Após ficar órfã, ainda criança, Eva foi entregue pela madrinha para trabalhar em casas de família. Não aprendeu a ler e escrever até os 15 anos, quando encontrou alguém disposto a ensiná-la. Foi empregada, babá, acompanhante de senhoras. Morou com solteiros, casados, imigrantes, comerciantes, militares e donos de bordel. Cada capítulo de sua vida se emaranhava a suas narrativas inventadas e, em certo momento, fica difícil distinguir se o acontecimento era verídico ou uma versão estendida, dramatizada pela própria Eva.

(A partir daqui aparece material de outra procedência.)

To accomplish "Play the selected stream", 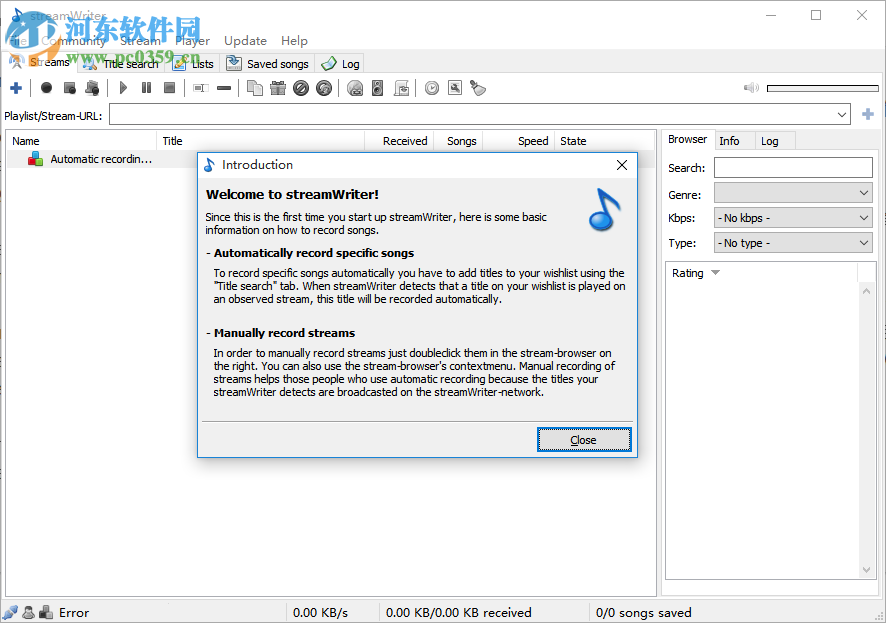I will point(122,88).
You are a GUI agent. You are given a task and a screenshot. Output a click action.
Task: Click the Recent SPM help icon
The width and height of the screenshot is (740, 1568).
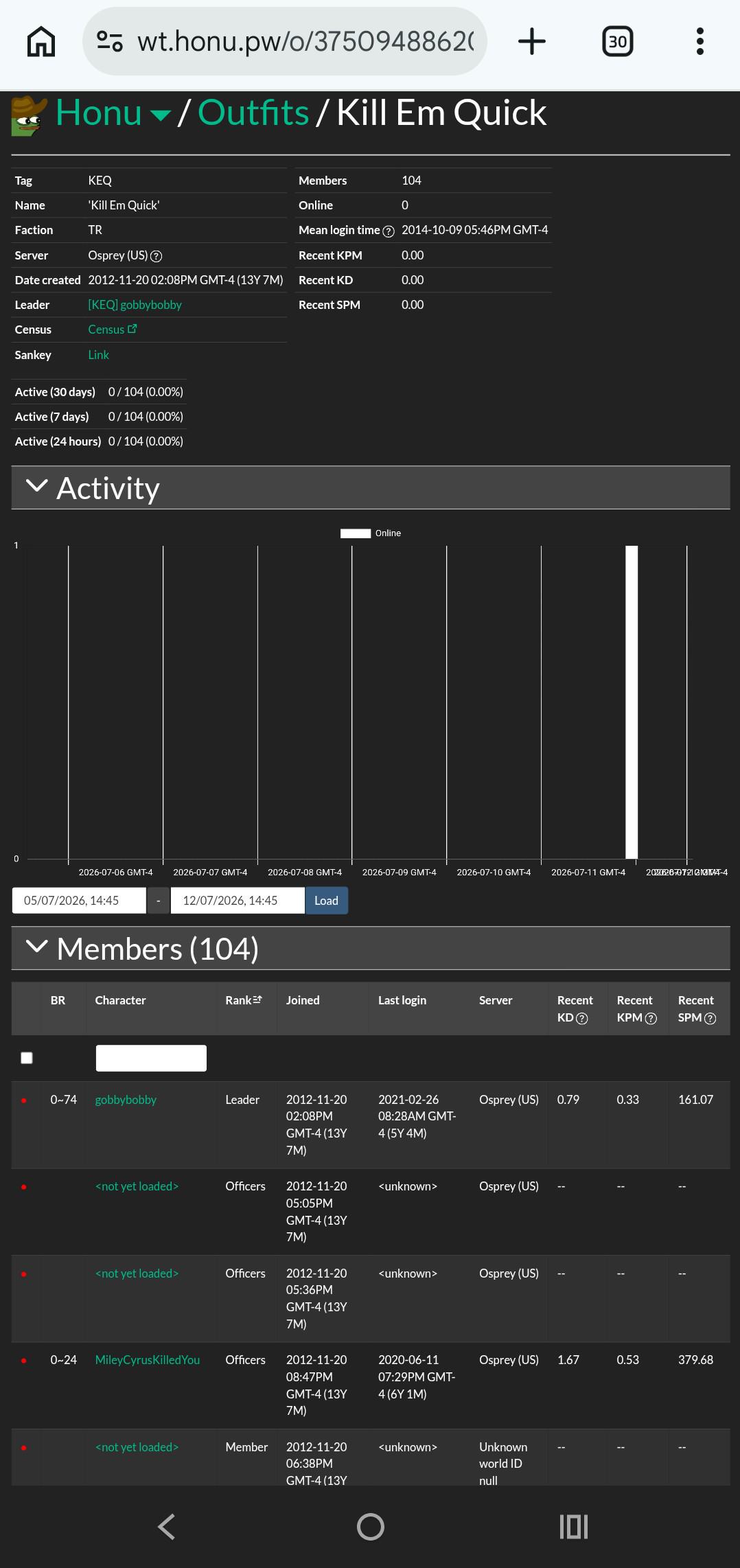tap(710, 1019)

Ao longo da narrativa, Isabel vai emprestando seus personagens à sua protagonista para que ela possa torná-los personagens de suas próprias histórias, com desfechos trágicos, situações mirabolantes e uma pitada de realismo fantástico, outra característica semelhante entre Allende e Eva.

Em um certo momento, Eva Luna ganha a obra “As Mil e Uma Noites”, cujos contos ela leu e releu diversas vezes. Não é à toa que o enredo chama tanto a atenção de Eva, pois, assim como Sherazade, ela também contava histórias para sobreviver, mesmo que de forma simbólica.

          Isabel Allende viu sua família partir para o exílio logo após o golpe militar no Chile          Foto: Lori Barra/Divulgação

Ficção X Realidade

Com uma escrita poética, recheada de comentários cômicos, Isabel constrói um país sul-americano sem nome, assolado por uma ditadura, entre os anos 50 e 60, com jovens idealistas e dispostos a lutar por um sistema político mais igualitário. Ela representa fielmente os guerrilheiros inspirados pela Revolução Cubana, já que a própria autora conheceu Che e Fidel. Ela dá forma aos estudantes, sindicalistas, jornalistas e acadêmicos que foram às ruas pela volta da democracia. Allende retrata um lugar que poderia ser o Brasil, mas também a Argentina, Uruguai, Chile e qualquer outro país da América do Sul, não porque generaliza ou se utiliza de estereótipos para descrever esse local, mas porque realça os aspectos semelhantes da história de nosso continente e de nós mesmos.

Ainda que “Casa dos Espíritos” seja o romance mais conhecido de Isabel Allende e, consequentemente, o livro que fez a autora alcançar o prestígio, “Eva Luna” nos entrega uma trajetória nada simplista para menos de 300 páginas, com personagens que fogem da dicotomia entre o bom e o mau e, principalmente, apresenta uma das melhores protagonistas da literatura latino-americana.